Moving to an exposure management platform to meet your vulnerability management needs solves the challenges you face today while also achieving cost efficiencies. Not only will you avoid adding new lines to your vulnerability management budget, you’ll be able to accomplish things that are simply impossible to achieve with siloed tools.
In a previous Exposure Management Academy blog, we explored how transitioning from traditional vulnerability management to modern exposure management can advance your security program and boost your career. Now let’s talk about how to make that shift real.
Every organization is different, and there’s no one-size-fits-all approach to moving from siloed tools to an exposure management platform. Broadly speaking, we see two types of organizations: those whose leadership fully embraces proactive cybersecurity and the move to exposure management; and those whose leadership is focused on other priorities, leaving you on your own to improve your vulnerability management practice.

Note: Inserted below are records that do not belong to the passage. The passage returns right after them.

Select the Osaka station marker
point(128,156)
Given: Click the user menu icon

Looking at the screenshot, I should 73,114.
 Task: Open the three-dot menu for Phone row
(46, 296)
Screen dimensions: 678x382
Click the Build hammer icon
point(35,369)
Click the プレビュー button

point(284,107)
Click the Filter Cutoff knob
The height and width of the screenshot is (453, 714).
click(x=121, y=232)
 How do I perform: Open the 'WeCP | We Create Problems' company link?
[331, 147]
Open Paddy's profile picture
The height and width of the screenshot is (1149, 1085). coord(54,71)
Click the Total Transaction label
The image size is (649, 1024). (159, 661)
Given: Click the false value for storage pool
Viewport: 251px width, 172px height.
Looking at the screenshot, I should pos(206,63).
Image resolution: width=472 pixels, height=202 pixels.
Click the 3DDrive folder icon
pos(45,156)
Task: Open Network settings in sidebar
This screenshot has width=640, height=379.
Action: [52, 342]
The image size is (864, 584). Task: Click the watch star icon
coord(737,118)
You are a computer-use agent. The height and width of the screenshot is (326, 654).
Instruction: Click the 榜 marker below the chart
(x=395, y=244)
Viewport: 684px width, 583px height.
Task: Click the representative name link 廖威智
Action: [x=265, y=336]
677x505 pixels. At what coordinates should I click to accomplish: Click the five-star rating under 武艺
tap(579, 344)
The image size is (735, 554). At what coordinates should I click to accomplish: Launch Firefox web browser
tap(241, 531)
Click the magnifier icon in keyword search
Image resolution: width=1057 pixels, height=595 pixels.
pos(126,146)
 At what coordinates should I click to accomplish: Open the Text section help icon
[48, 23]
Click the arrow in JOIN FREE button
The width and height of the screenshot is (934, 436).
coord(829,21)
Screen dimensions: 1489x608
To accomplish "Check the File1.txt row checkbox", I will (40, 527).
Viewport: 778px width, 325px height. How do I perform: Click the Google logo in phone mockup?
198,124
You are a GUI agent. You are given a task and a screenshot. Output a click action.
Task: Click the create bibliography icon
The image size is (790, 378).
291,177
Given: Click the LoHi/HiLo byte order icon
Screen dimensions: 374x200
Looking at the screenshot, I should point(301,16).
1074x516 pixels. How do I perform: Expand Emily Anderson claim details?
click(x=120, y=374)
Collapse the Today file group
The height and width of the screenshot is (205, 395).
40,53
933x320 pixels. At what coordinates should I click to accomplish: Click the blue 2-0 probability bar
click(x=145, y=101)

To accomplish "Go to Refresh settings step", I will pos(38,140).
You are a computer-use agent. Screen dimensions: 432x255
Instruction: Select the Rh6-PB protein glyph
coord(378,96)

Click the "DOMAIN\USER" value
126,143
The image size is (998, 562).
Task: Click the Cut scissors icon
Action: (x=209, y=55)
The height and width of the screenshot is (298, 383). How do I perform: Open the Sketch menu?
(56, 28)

Here’s some practical guidance depending on which organizational category you find yourself:
Tip: Instead of continuing to throw more point tools at siloed problems, you can use a holistic exposure management platform to reach your objectives faster. An exposure management platform delivers shared visibility and context across domains earlier in the maturity journey — streamlining communication, processes, and decision-making as your program grows.
Exposure management isn’t a rip-and-replace of your vulnerability management program. It’s a natural and necessary evolution.
In guiding vulnerability management clients through their exposure management journey, we consistently see four major challenges rise to the top:
Let’s explore each of these challenges and how an exposure management platform helps you solve them with greater speed, clarity, and confidence. We offer four steps for conducting a proof-of-value (PoV) to address these challenges. If budget is a concern, keep in mind that an exposure management platform, such as Tenable One, can save up to 50% in licensing costs compared with an array of siloed security tools, freeing funds to focus on other priorities.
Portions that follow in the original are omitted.